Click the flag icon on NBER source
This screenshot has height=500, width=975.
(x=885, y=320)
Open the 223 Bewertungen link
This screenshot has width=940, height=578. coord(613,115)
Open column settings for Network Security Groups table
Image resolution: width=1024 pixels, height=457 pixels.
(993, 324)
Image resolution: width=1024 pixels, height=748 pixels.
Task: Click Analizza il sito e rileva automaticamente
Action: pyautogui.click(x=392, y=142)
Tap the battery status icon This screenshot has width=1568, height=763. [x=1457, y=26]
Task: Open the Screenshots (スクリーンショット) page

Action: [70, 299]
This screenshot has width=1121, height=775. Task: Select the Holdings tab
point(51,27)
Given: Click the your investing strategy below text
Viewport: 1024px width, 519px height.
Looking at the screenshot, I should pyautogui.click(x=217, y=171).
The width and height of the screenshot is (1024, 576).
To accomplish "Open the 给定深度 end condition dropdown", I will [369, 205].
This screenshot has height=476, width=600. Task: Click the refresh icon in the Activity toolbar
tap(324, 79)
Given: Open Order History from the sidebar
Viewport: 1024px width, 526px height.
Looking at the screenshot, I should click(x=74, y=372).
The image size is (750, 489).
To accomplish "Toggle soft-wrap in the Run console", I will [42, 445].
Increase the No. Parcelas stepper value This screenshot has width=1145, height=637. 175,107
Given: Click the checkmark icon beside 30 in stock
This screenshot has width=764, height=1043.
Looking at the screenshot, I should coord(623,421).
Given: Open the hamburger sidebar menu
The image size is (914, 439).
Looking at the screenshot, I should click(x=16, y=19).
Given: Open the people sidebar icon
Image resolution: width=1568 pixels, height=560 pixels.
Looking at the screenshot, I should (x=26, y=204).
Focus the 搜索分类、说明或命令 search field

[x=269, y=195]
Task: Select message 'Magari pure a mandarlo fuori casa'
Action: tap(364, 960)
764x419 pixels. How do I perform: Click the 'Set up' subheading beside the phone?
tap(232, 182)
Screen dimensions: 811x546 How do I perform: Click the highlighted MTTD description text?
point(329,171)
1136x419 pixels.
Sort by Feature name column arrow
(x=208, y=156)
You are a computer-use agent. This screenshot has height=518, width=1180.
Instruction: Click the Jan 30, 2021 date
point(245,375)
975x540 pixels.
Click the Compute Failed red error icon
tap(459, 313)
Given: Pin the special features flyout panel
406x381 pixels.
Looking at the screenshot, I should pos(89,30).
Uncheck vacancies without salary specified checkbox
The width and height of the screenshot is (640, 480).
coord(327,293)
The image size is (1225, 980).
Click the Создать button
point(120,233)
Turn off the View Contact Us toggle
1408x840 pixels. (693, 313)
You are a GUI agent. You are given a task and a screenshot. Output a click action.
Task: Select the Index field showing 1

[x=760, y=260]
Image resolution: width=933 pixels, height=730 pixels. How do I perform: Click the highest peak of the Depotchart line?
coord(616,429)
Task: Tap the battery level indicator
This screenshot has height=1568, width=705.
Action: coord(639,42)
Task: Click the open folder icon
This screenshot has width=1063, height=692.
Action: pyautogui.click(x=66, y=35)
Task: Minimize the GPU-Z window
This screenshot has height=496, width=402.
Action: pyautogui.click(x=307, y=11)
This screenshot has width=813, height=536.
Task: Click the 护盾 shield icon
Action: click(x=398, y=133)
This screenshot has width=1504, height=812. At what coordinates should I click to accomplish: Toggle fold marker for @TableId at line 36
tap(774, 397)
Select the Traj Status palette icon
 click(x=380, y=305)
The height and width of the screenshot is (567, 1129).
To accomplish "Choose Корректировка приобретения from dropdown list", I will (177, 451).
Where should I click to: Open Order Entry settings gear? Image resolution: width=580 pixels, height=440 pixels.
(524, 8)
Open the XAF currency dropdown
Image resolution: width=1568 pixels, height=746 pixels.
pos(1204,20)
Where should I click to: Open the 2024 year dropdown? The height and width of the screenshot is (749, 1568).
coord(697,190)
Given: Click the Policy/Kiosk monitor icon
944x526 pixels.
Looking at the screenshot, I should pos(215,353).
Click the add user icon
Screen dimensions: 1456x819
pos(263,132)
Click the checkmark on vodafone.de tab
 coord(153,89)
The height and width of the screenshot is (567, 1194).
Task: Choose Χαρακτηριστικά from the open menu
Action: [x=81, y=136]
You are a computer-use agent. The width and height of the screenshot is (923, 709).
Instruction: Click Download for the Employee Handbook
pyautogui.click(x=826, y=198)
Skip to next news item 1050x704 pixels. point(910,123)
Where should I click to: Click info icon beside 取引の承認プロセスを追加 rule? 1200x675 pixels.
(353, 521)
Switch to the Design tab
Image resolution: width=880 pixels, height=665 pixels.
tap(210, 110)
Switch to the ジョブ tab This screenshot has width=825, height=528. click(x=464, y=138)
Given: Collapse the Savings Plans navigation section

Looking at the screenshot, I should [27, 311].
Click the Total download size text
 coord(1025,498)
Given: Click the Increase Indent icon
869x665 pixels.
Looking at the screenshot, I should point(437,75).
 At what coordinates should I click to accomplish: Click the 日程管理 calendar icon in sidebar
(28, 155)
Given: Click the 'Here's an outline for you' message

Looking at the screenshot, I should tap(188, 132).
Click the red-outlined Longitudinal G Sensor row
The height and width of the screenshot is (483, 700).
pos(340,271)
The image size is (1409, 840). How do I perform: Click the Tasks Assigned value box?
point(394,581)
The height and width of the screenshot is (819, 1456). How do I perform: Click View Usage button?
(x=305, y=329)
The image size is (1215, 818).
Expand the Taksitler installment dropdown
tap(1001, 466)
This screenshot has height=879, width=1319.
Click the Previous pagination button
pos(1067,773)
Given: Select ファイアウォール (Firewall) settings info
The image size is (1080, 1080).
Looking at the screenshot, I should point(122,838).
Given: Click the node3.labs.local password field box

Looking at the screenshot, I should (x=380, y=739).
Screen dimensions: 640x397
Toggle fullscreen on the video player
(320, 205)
* * * * *
### Problem description
Word for word, restate the whole of the material above.

### Problem solution
Click the flag icon on NBER source
This screenshot has height=500, width=975.
(x=885, y=320)
Open the 223 Bewertungen link
This screenshot has width=940, height=578. coord(613,115)
Open column settings for Network Security Groups table
Image resolution: width=1024 pixels, height=457 pixels.
(993, 324)
Image resolution: width=1024 pixels, height=748 pixels.
Task: Click Analizza il sito e rileva automaticamente
Action: pyautogui.click(x=392, y=142)
Tap the battery status icon This screenshot has width=1568, height=763. [x=1457, y=26]
Task: Open the Screenshots (スクリーンショット) page

Action: [70, 299]
This screenshot has width=1121, height=775. Task: Select the Holdings tab
point(51,27)
Given: Click the your investing strategy below text
Viewport: 1024px width, 519px height.
Looking at the screenshot, I should pyautogui.click(x=217, y=171).
The width and height of the screenshot is (1024, 576).
To accomplish "Open the 给定深度 end condition dropdown", I will [369, 205].
This screenshot has height=476, width=600. Task: Click the refresh icon in the Activity toolbar
tap(324, 79)
Given: Open Order History from the sidebar
Viewport: 1024px width, 526px height.
Looking at the screenshot, I should click(x=74, y=372).
The image size is (750, 489).
To accomplish "Toggle soft-wrap in the Run console", I will [42, 445].
Increase the No. Parcelas stepper value This screenshot has width=1145, height=637. 175,107
Given: Click the checkmark icon beside 30 in stock
This screenshot has width=764, height=1043.
Looking at the screenshot, I should coord(623,421).
Given: Open the hamburger sidebar menu
The image size is (914, 439).
Looking at the screenshot, I should click(x=16, y=19).
Given: Open the people sidebar icon
Image resolution: width=1568 pixels, height=560 pixels.
Looking at the screenshot, I should (x=26, y=204).
Focus the 搜索分类、说明或命令 search field

[x=269, y=195]
Task: Select message 'Magari pure a mandarlo fuori casa'
Action: tap(364, 960)
764x419 pixels. How do I perform: Click the 'Set up' subheading beside the phone?
tap(232, 182)
Screen dimensions: 811x546 How do I perform: Click the highlighted MTTD description text?
point(329,171)
1136x419 pixels.
Sort by Feature name column arrow
(x=208, y=156)
You are a computer-use agent. This screenshot has height=518, width=1180.
Instruction: Click the Jan 30, 2021 date
point(245,375)
975x540 pixels.
Click the Compute Failed red error icon
tap(459, 313)
Given: Pin the special features flyout panel
406x381 pixels.
Looking at the screenshot, I should pos(89,30).
Uncheck vacancies without salary specified checkbox
The width and height of the screenshot is (640, 480).
coord(327,293)
The image size is (1225, 980).
Click the Создать button
point(120,233)
Turn off the View Contact Us toggle
1408x840 pixels. (693, 313)
You are a GUI agent. You are given a task and a screenshot. Output a click action.
Task: Select the Index field showing 1

[x=760, y=260]
Image resolution: width=933 pixels, height=730 pixels. How do I perform: Click the highest peak of the Depotchart line?
coord(616,429)
Task: Tap the battery level indicator
This screenshot has height=1568, width=705.
Action: coord(639,42)
Task: Click the open folder icon
This screenshot has width=1063, height=692.
Action: pyautogui.click(x=66, y=35)
Task: Minimize the GPU-Z window
This screenshot has height=496, width=402.
Action: pyautogui.click(x=307, y=11)
This screenshot has width=813, height=536.
Task: Click the 护盾 shield icon
Action: click(x=398, y=133)
This screenshot has width=1504, height=812. At what coordinates should I click to accomplish: Toggle fold marker for @TableId at line 36
tap(774, 397)
Select the Traj Status palette icon
 click(x=380, y=305)
The height and width of the screenshot is (567, 1129).
To accomplish "Choose Корректировка приобретения from dropdown list", I will (177, 451).
Where should I click to: Open Order Entry settings gear? Image resolution: width=580 pixels, height=440 pixels.
(524, 8)
Open the XAF currency dropdown
Image resolution: width=1568 pixels, height=746 pixels.
pos(1204,20)
Where should I click to: Open the 2024 year dropdown? The height and width of the screenshot is (749, 1568).
coord(697,190)
Given: Click the Policy/Kiosk monitor icon
944x526 pixels.
Looking at the screenshot, I should pos(215,353).
Click the add user icon
Screen dimensions: 1456x819
pos(263,132)
Click the checkmark on vodafone.de tab
 coord(153,89)
The height and width of the screenshot is (567, 1194).
Task: Choose Χαρακτηριστικά from the open menu
Action: [x=81, y=136]
You are a computer-use agent. The width and height of the screenshot is (923, 709).
Instruction: Click Download for the Employee Handbook
pyautogui.click(x=826, y=198)
Skip to next news item 1050x704 pixels. point(910,123)
Where should I click to: Click info icon beside 取引の承認プロセスを追加 rule? 1200x675 pixels.
(353, 521)
Switch to the Design tab
Image resolution: width=880 pixels, height=665 pixels.
tap(210, 110)
Switch to the ジョブ tab This screenshot has width=825, height=528. click(x=464, y=138)
Given: Collapse the Savings Plans navigation section

Looking at the screenshot, I should [27, 311].
Click the Total download size text
 coord(1025,498)
Given: Click the Increase Indent icon
869x665 pixels.
Looking at the screenshot, I should point(437,75).
 At what coordinates should I click to accomplish: Click the 日程管理 calendar icon in sidebar
(28, 155)
Given: Click the 'Here's an outline for you' message

Looking at the screenshot, I should tap(188, 132).
Click the red-outlined Longitudinal G Sensor row
The height and width of the screenshot is (483, 700).
pos(340,271)
The image size is (1409, 840). How do I perform: Click the Tasks Assigned value box?
point(394,581)
The height and width of the screenshot is (819, 1456). How do I perform: Click View Usage button?
(x=305, y=329)
The image size is (1215, 818).
Expand the Taksitler installment dropdown
tap(1001, 466)
This screenshot has height=879, width=1319.
Click the Previous pagination button
pos(1067,773)
Given: Select ファイアウォール (Firewall) settings info
The image size is (1080, 1080).
Looking at the screenshot, I should point(122,838).
Given: Click the node3.labs.local password field box

Looking at the screenshot, I should (x=380, y=739).
Screen dimensions: 640x397
Toggle fullscreen on the video player
(320, 205)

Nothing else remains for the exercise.